• _Goal of the exercise_
Retype exactly the lines below, starting with the line that contains "Aktuelles (95, 332)" and ending with the last line; leave out any pictures.

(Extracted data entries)
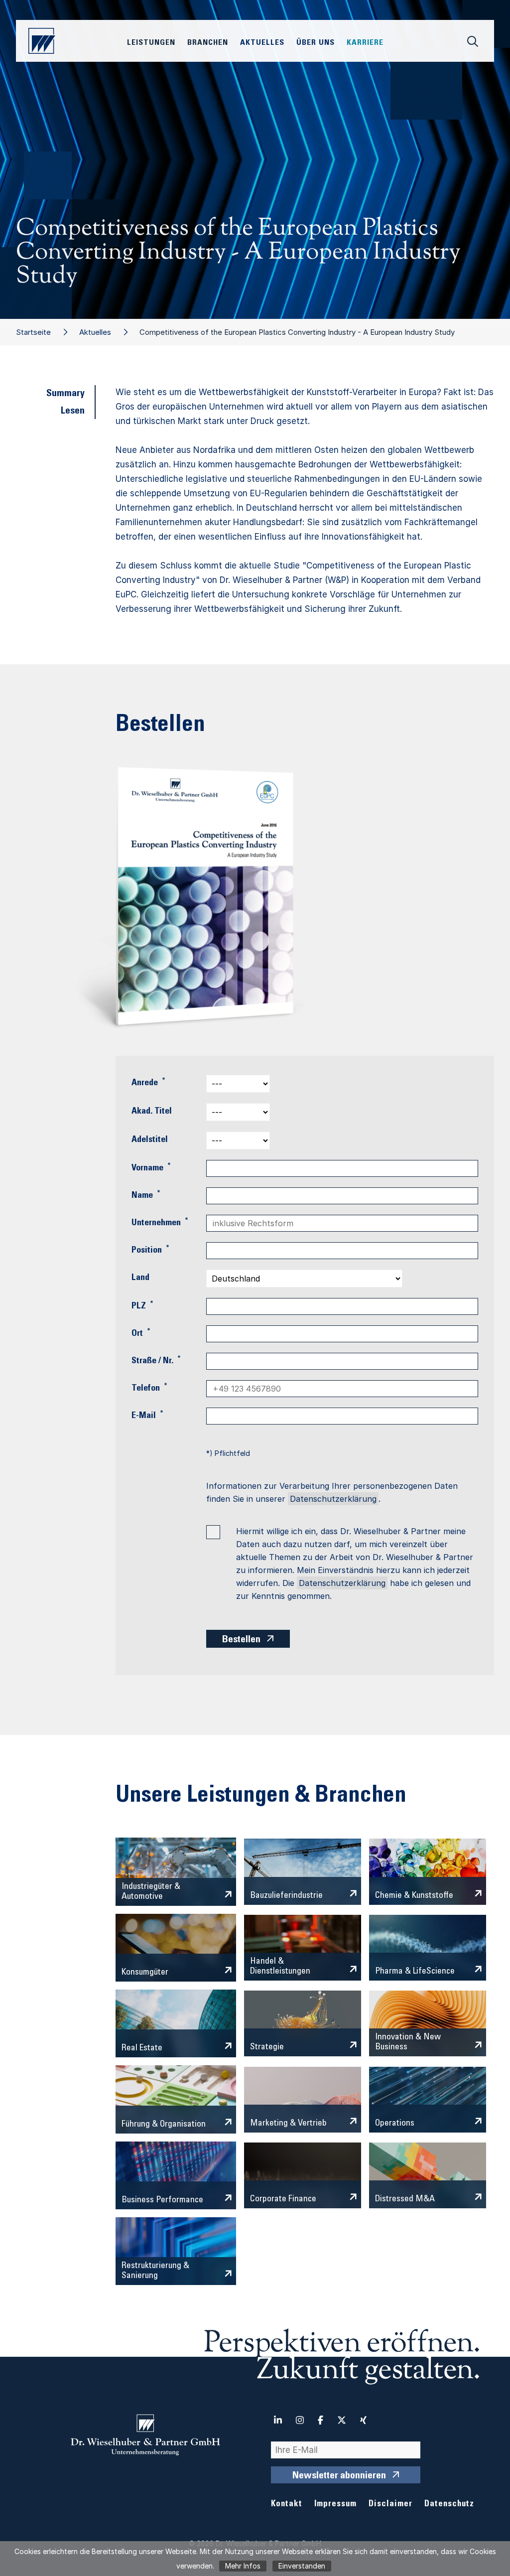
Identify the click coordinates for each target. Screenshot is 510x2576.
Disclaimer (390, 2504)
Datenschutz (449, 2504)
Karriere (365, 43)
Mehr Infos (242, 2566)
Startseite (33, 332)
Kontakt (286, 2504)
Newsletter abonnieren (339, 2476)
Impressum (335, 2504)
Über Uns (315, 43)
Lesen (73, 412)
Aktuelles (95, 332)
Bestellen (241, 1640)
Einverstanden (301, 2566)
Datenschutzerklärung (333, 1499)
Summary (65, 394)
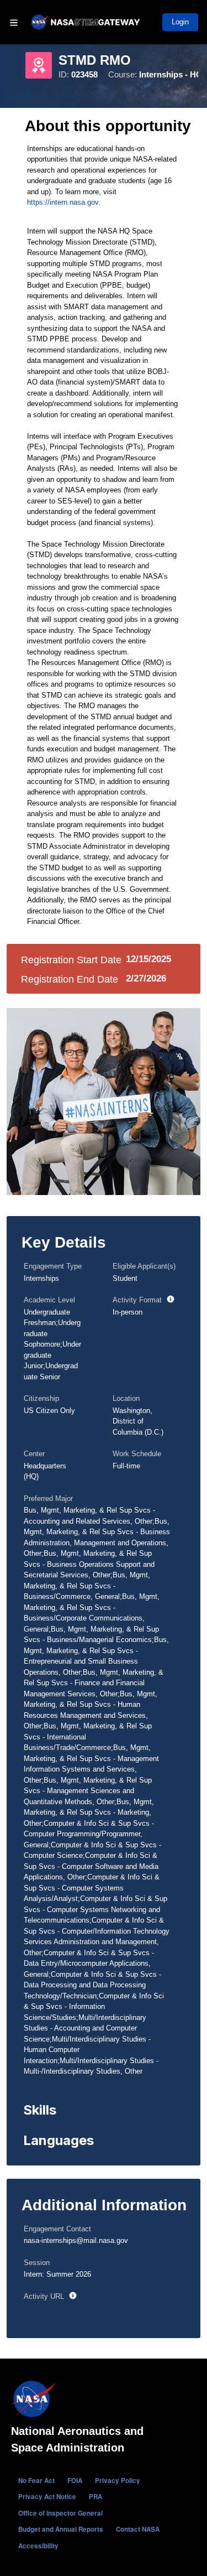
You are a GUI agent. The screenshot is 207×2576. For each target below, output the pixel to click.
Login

• _Output for this task_
Aktuelles (95, 332)
Bestellen (241, 1640)
Einverstanden (301, 2566)
Datenschutzerklärung (333, 1499)
Summary (65, 394)
You are a GUI agent. The screenshot is 207×2576. For each target below, output the pixel to click.
Login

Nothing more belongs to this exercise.